Exercise goal:
Every entry should be duplicated verbatim, and no picture may appear in the copy.

Data entries:

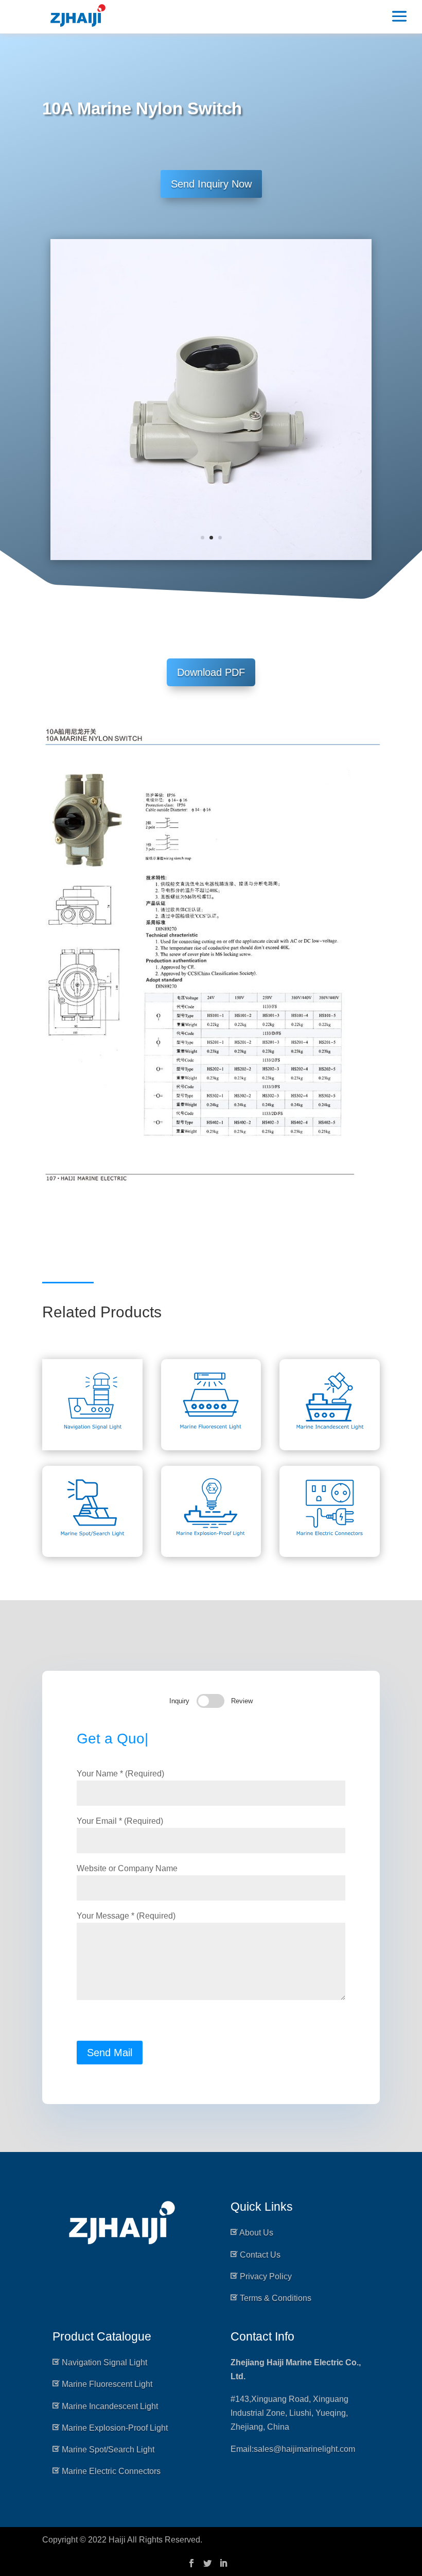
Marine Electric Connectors (111, 2471)
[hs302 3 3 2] (210, 559)
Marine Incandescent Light (110, 2406)
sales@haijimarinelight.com (304, 2449)
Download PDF (211, 672)
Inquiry (179, 1701)
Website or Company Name (127, 1868)
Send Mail (109, 2052)
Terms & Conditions (275, 2298)
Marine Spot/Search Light (108, 2449)
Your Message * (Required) (126, 1915)
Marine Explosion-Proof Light (115, 2428)
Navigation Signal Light (104, 2362)
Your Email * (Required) (120, 1821)
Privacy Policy (266, 2276)
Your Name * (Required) (120, 1773)
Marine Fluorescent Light (107, 2384)
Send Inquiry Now (211, 184)
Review (242, 1701)
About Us (256, 2232)
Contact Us (260, 2254)
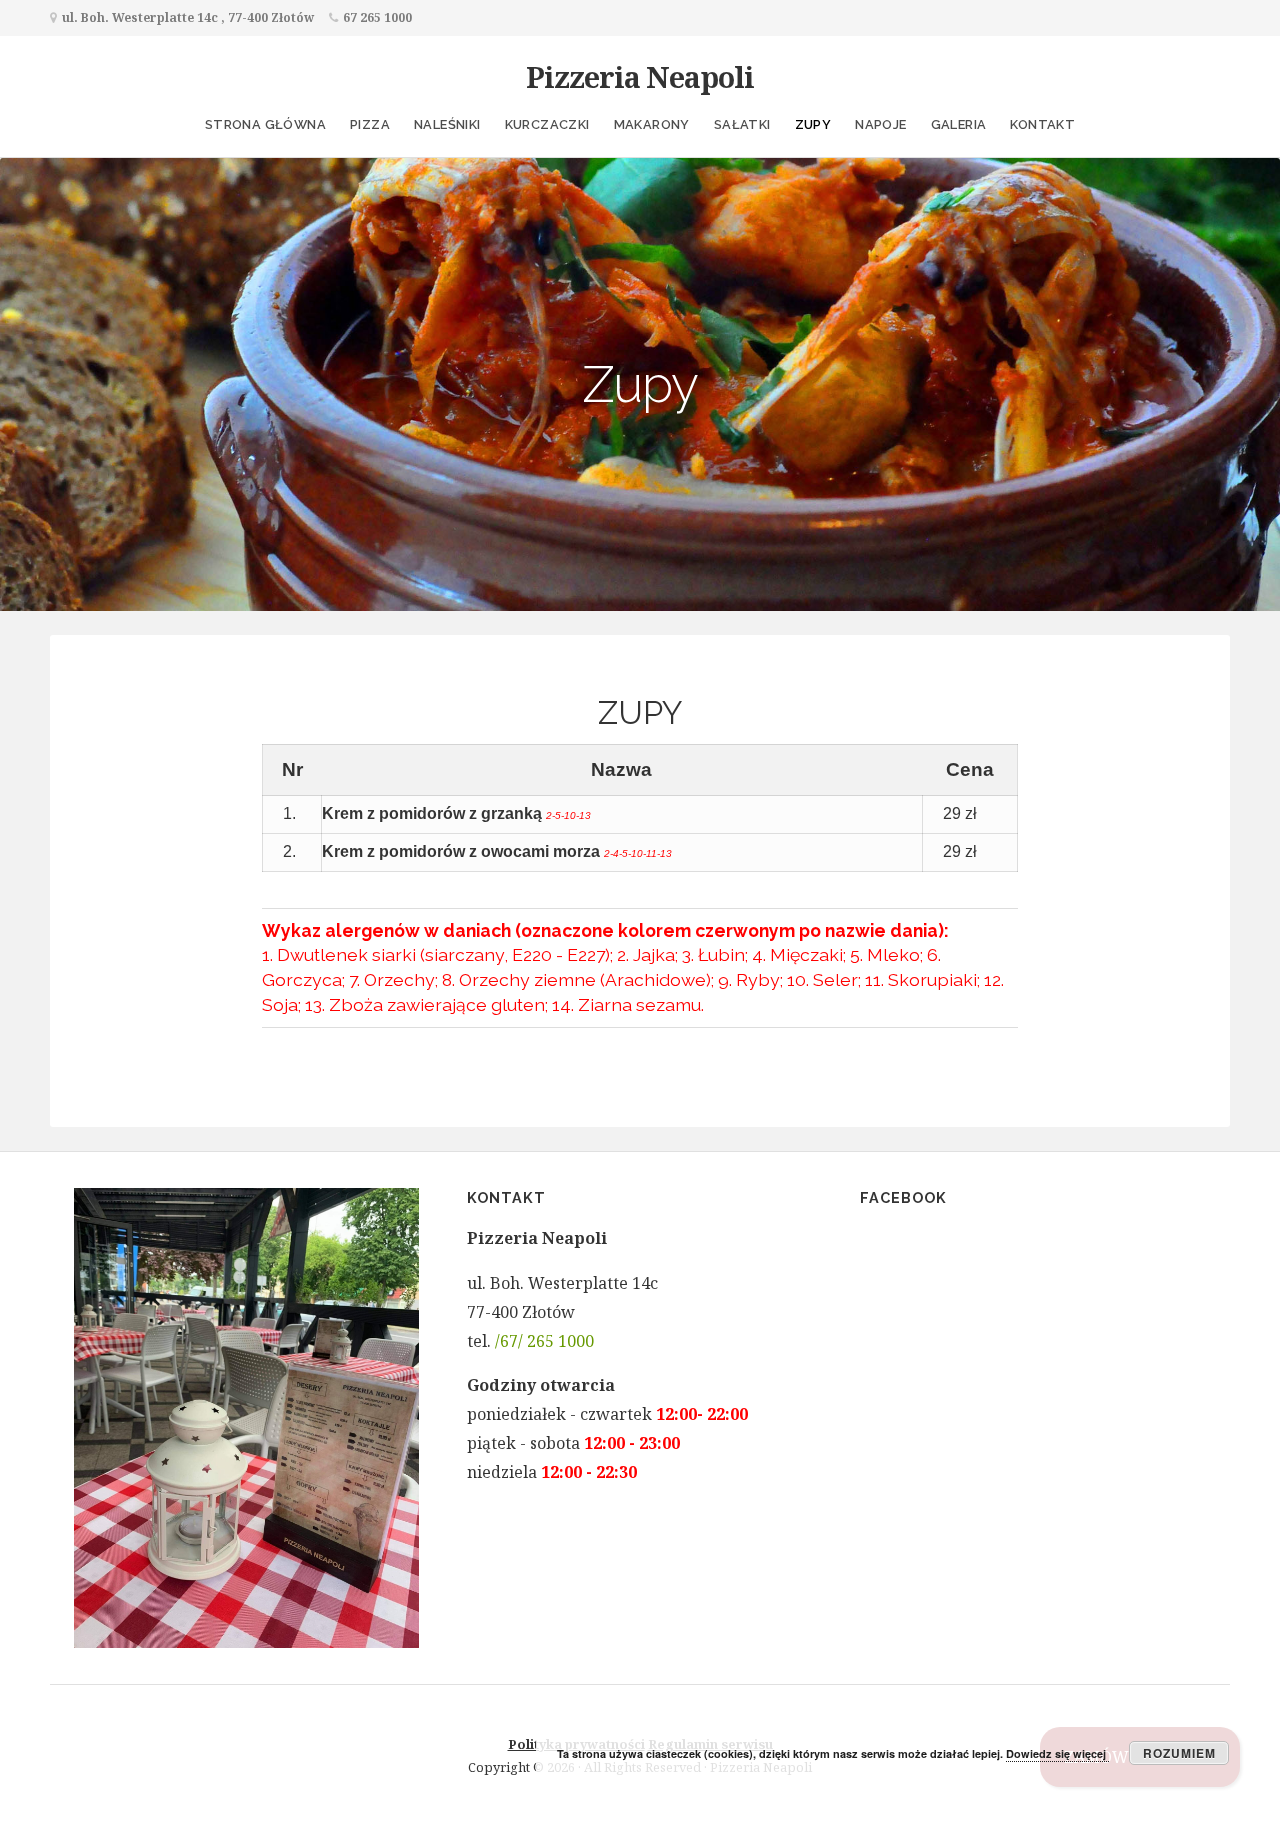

Written solution:
Marine Electric Connectors (111, 2471)
[hs302 3 3 2] (210, 559)
Marine Incandescent Light (110, 2406)
sales@haijimarinelight.com (304, 2449)
Download PDF (211, 672)
Inquiry (179, 1701)
Website or Company Name (127, 1868)
Send Mail (109, 2052)
Terms & Conditions (275, 2298)
Marine Spot/Search Light (108, 2449)
Your Message * (Required) (126, 1915)
Marine Explosion-Proof Light (115, 2428)
Navigation Signal Light (104, 2362)
Your Email * (Required) (120, 1821)
Privacy Policy (266, 2276)
Your Name * (Required) (120, 1773)
Marine Fluorescent Light (107, 2384)
Send Inquiry Now (211, 184)
Review (242, 1701)
About Us (256, 2232)
Contact Us (260, 2254)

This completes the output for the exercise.